● **The input**

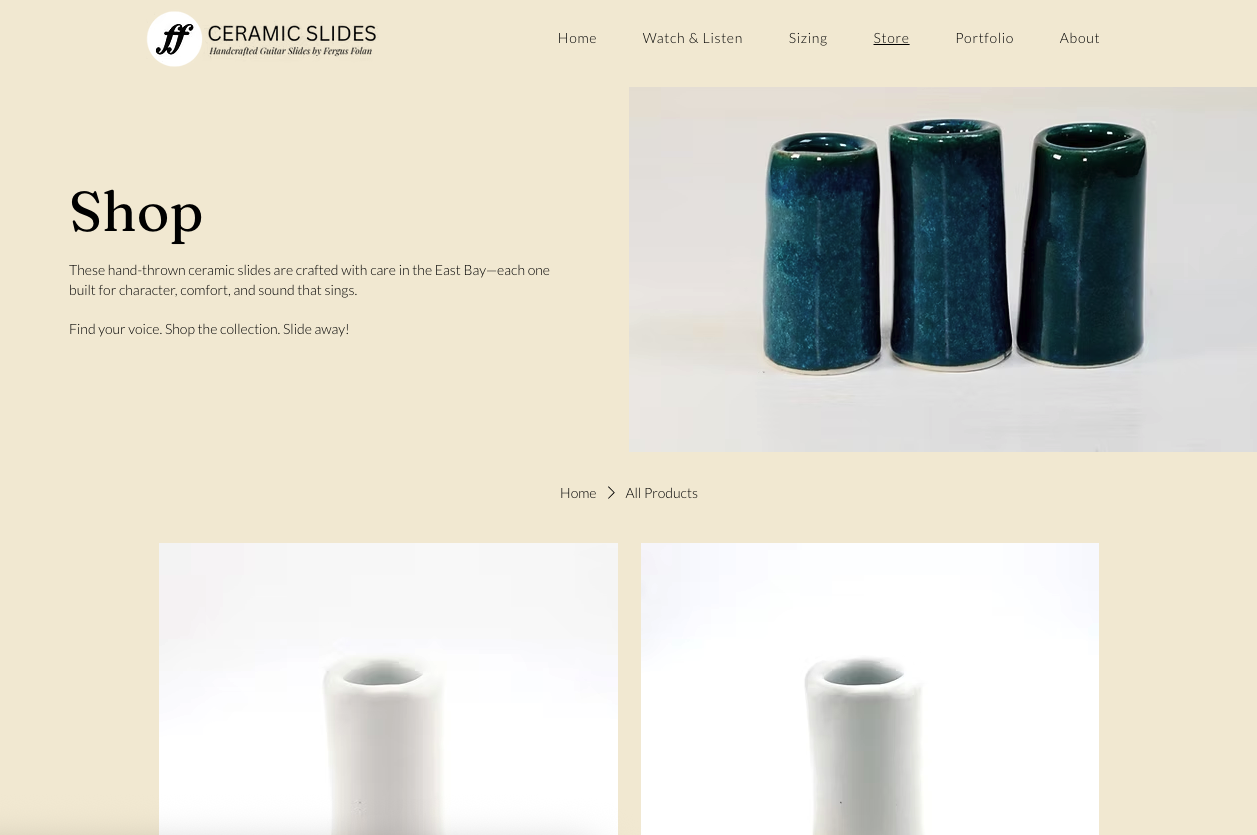Image resolution: width=1257 pixels, height=835 pixels.
Task: Select the underlined Store menu item
Action: click(891, 38)
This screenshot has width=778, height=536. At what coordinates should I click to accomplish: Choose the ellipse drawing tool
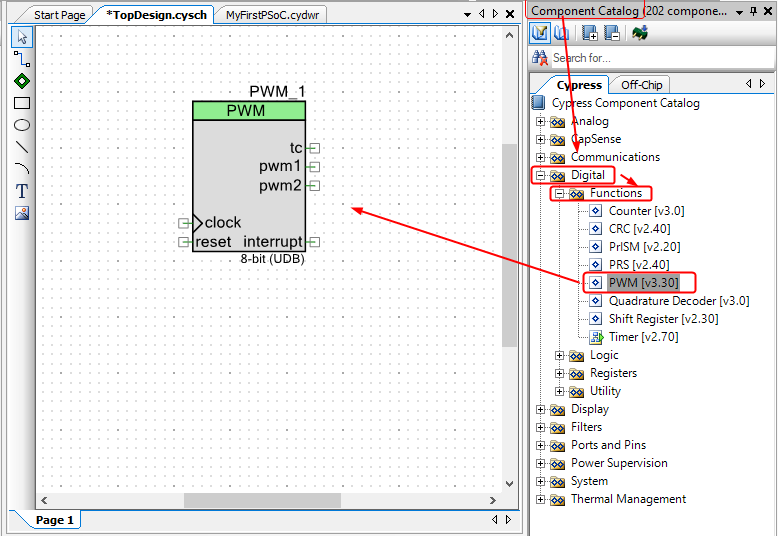[22, 125]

● **What you will do**
An exact copy is needed of every line from the line containing "This screenshot has" to the last line of the records; pictures stay out of it.

● **The completed task**
This screenshot has width=778, height=536. At what coordinates should I click to accomplish: Choose the ellipse drawing tool
[22, 125]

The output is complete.